ゴーレム「何が愉快なのか理解しかねる。そもそもゴーレムに感情は…」

ソマリ「だってお父さんの体こわばってた!ソマリには、おみとおしー」

 第3話では、旅を続けるためのお金を稼ぐためにアリの穴街にあるコキリラの店で仕事に励み、ソマリがコキリラの息子・キキーラと外に遊びに行きたいと言っても、危ないからと絶対に許可しない。このゴーレムの姿から、感情がないなんてことは成立しないように思えるが、やはりゴーレムは感情に対して無自覚だ。

ソマリ「お父さんは、ソマリとさよならしたいのかもしれない。お金を集めて早く旅を終わらせようとしている。でも旅が終わったらお父さんはいなくなっちゃうかもしれない。ソマリはお父さんとずっと一緒にいたいのに…」

 ソマリが外に遊びに行くことに否定的だったゴーレムが、それを許可したのは、ソマリの初めてできた友達キキーラとの関係を無下にはしたくないことからだった。ゴーレムは孤独から救うことで旅を終えようとし、ソマリは孤独になりたくないために旅が終わることに不安になる。

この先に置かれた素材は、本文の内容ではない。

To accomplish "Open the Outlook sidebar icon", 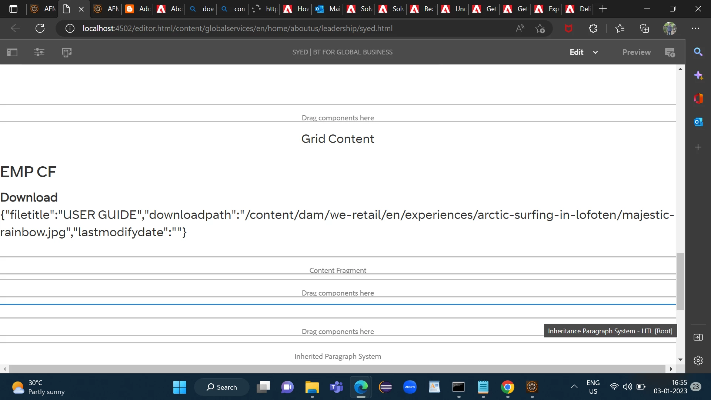I will (x=698, y=122).
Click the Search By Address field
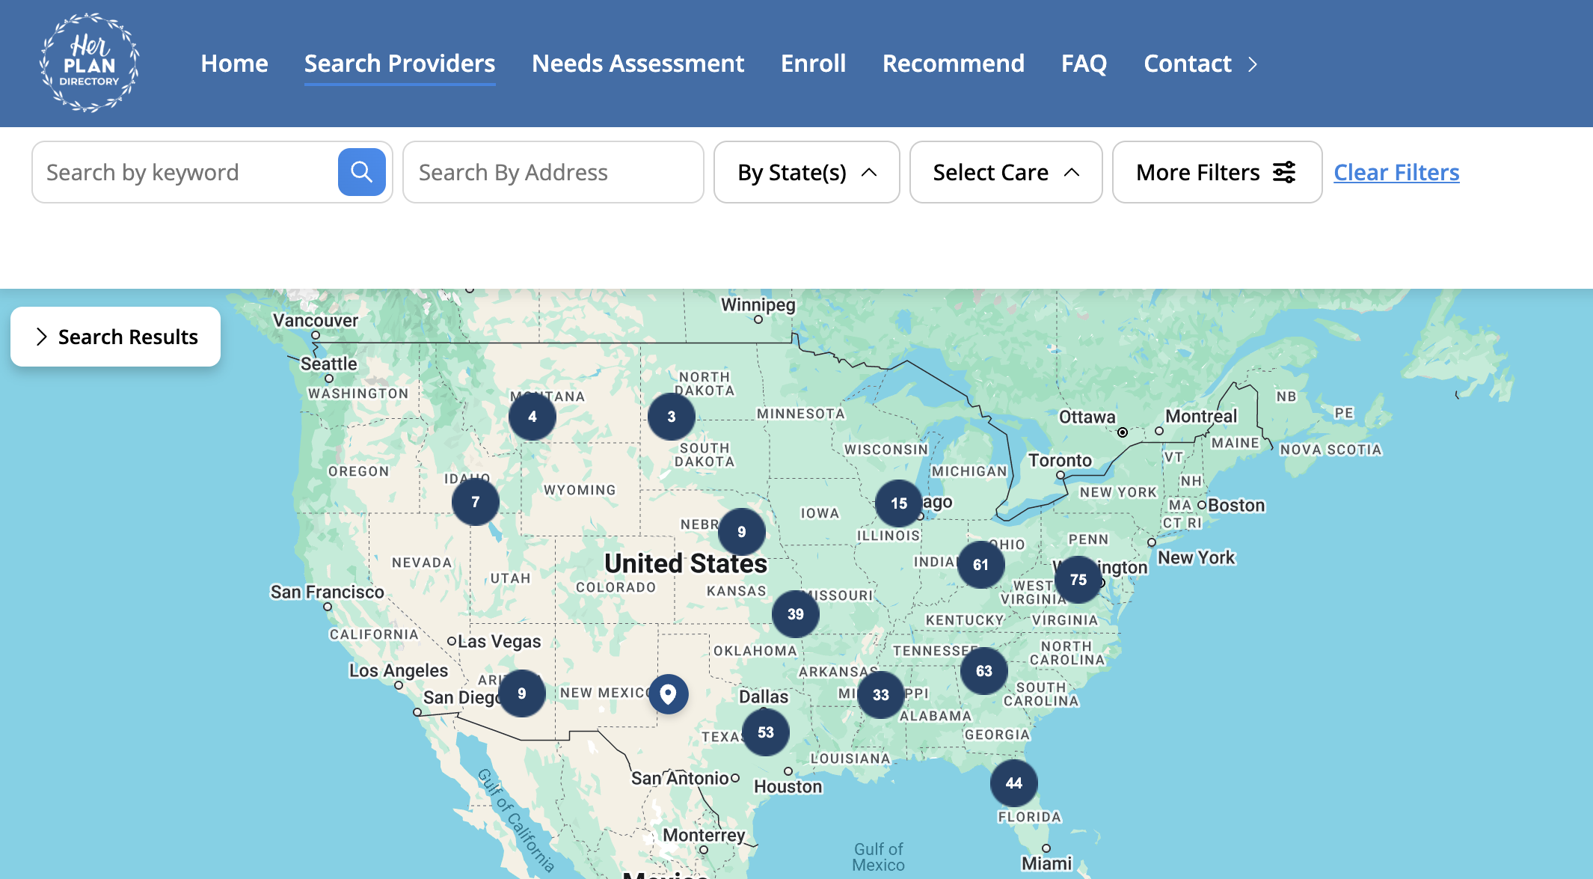1593x879 pixels. [553, 172]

ソマリ「お父さんは、お父さんだからそう呼ぶんだ。危ないときは守ってくれる。はぐれそうなときは、手を握ってくれる。夜、眠れないときは星を数えてくれる。お父さんはソマリのそばにいてくれる。だからお父さんはソマリのお父さんなんだ」

 かつて人間と他種族との戦争の歴史がある「ソマリと森の神様」において、人間の子供がこのセリフを言うことは、とても重要なことだろう。種族を越えていとも容易く愛は芽生えることに、まだ第3話にもかかわらず、彼らを見ていると優しい気持ちで納得してしまう。

 ひとりぼっちの2人が出会い、孤独から救われる旅は、まだ3話。水瀬いのり小野大輔、その他豪華な声優陣の演技を、OP主題歌の森山直太朗吉俣良の劇伴が優しく包み込む。今期アニメ豊作の中でも、この旅アニメは一段と力作である。